WORK TO COMPLETE: Print out the data that follows exactly, character for character, apart from the pictures.

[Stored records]

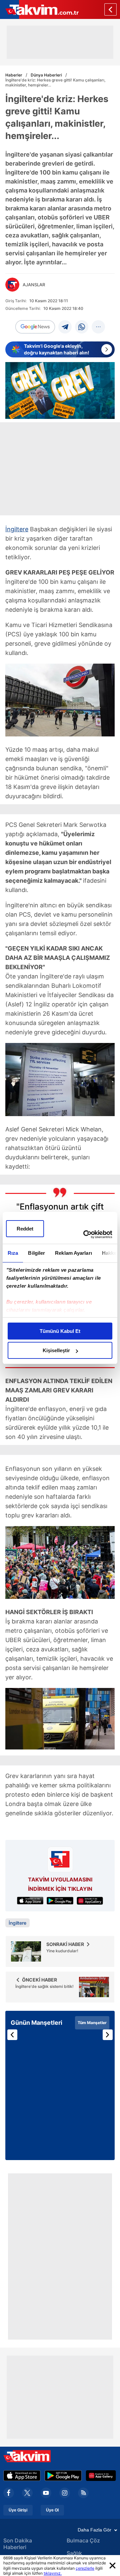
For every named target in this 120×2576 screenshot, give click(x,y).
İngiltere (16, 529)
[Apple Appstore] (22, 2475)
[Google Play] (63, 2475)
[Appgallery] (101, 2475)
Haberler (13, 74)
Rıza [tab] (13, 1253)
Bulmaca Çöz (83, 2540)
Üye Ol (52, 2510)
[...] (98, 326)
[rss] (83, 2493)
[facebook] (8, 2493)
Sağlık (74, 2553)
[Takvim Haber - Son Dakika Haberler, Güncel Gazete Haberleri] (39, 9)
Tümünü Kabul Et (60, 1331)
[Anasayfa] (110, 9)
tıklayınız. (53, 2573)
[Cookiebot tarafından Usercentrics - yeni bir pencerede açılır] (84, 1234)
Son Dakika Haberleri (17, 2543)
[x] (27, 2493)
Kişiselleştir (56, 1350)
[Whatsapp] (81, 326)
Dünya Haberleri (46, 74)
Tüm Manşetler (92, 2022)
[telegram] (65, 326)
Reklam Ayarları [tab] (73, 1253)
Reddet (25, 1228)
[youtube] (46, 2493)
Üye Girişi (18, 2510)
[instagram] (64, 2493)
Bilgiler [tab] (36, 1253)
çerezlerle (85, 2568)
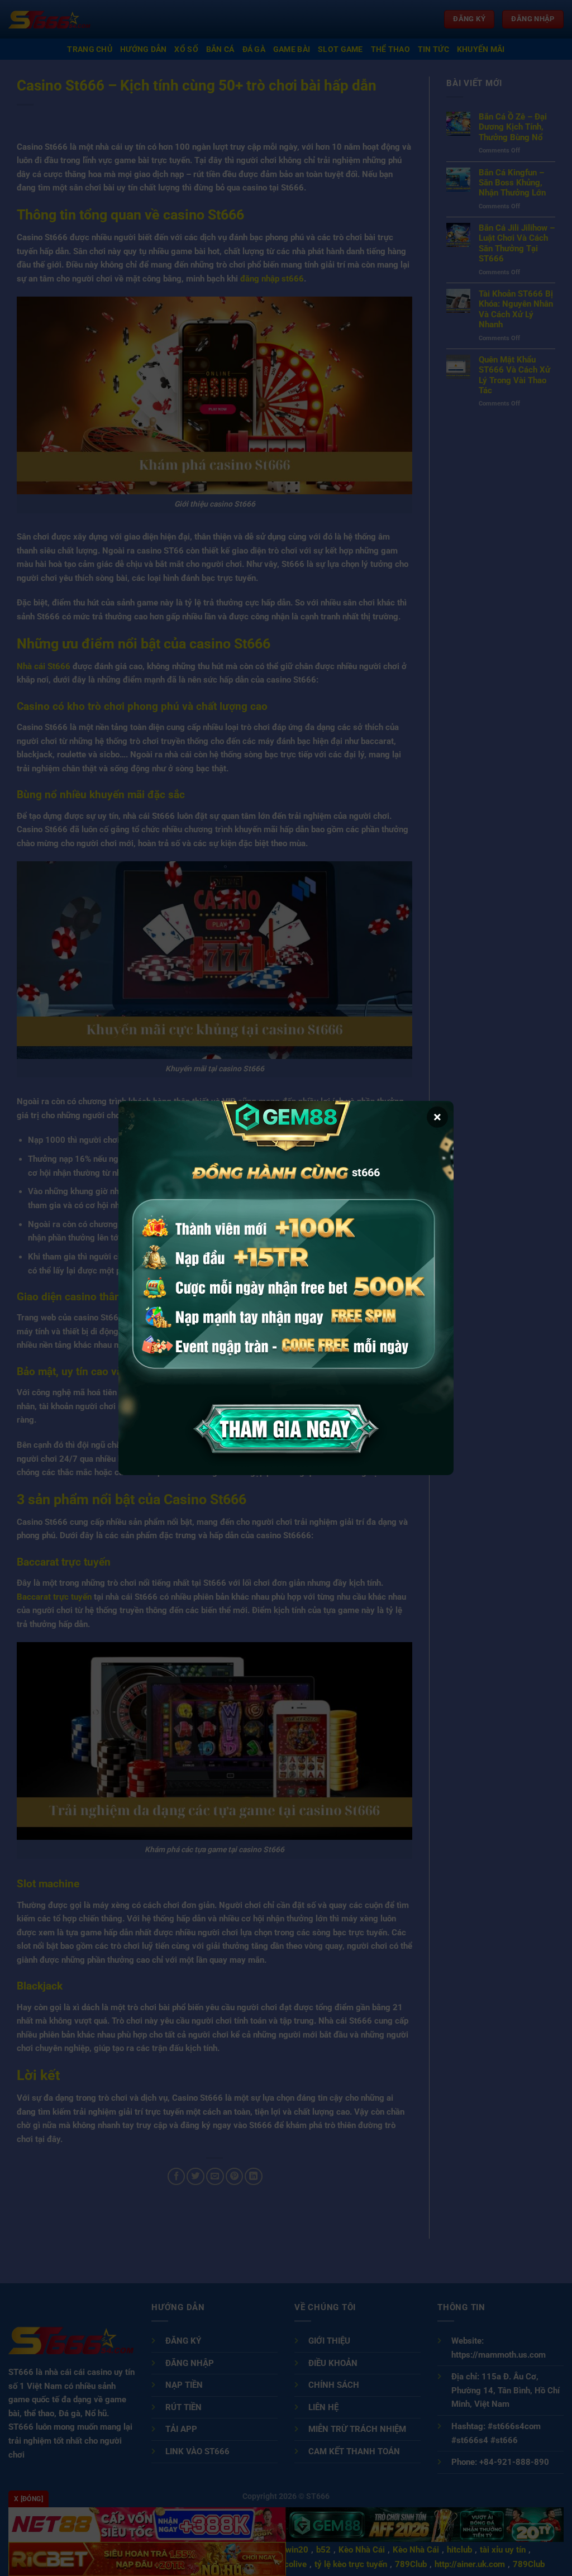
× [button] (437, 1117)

TASK OUTPUT:
For every named target in this 120×2576 screenshot, give click(x,y).
İngiltere (16, 529)
[Apple Appstore] (22, 2475)
[Google Play] (63, 2475)
[Appgallery] (101, 2475)
Haberler (13, 74)
Rıza [tab] (13, 1253)
Bulmaca Çöz (83, 2540)
Üye Ol (52, 2510)
[...] (98, 326)
[rss] (83, 2493)
[facebook] (8, 2493)
Sağlık (74, 2553)
[Takvim Haber - Son Dakika Haberler, Güncel Gazete Haberleri] (39, 9)
Tümünü Kabul Et (60, 1331)
[Anasayfa] (110, 9)
tıklayınız. (53, 2573)
[Cookiebot tarafından Usercentrics - yeni bir pencerede açılır] (84, 1234)
Son Dakika Haberleri (17, 2543)
[x] (27, 2493)
Kişiselleştir (56, 1350)
[Whatsapp] (81, 326)
Dünya Haberleri (46, 74)
Tüm Manşetler (92, 2022)
[telegram] (65, 326)
Reklam Ayarları [tab] (73, 1253)
Reddet (25, 1228)
[youtube] (46, 2493)
Üye Girişi (18, 2510)
[instagram] (64, 2493)
Bilgiler [tab] (36, 1253)
çerezlerle (85, 2568)
× [button] (437, 1117)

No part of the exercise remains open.